Machinalement et par lassitude, je signai le bordereau et pris la lettre, en me disant, à quoi ça rime de la relancer, puisqu’elle est morte, ah là là l’administration, c’est du harcèlement.
Je crois que l’enveloppe est restée quelques temps comme ça sur le piano. Et puis un jour me décidant à la renvoyer ou la jeter, je pris l’enveloppe et l’ouvris.
Et je fondis en larmes, comme je pleure à cet instant en écrivant ces lignes. C’était à nouveau un courrier du Premier Ministre Edouard Philippe, informant ma défunte épouse qu’en raison de la pandémie de Covid 19, les cérémonies à la mairie du 13e au cours de laquelle elle devait se voir naturalisée française avaient été annulées pour des raisons sanitaires, et que la nationalité française était accordée directement sans avoir à aller chanter la Marseillaise.

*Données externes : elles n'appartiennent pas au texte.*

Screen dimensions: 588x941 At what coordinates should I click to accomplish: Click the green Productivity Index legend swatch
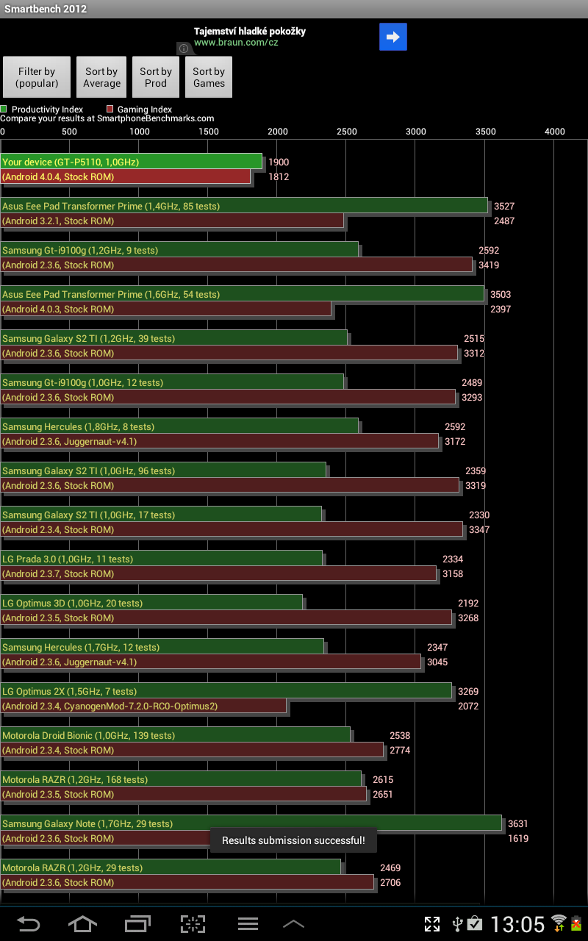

Yun Sun Limet était donc bien devenue Française, par la grâce du Covid 19.
Passé un instant d’abrutissement, j’appelai le notaire, pour lui demander si c’était valable que quelqu’un devienne français Post Mortem. Il me fit lire les courriers au téléphone, puis me dit que oui, c’était valable.
Ainsi, née Coréenne et morte Belge, Yun Sun Limet est devenue Française dans l’au-delà. Je ne sais si jamais quelqu’un a connu pareil destin.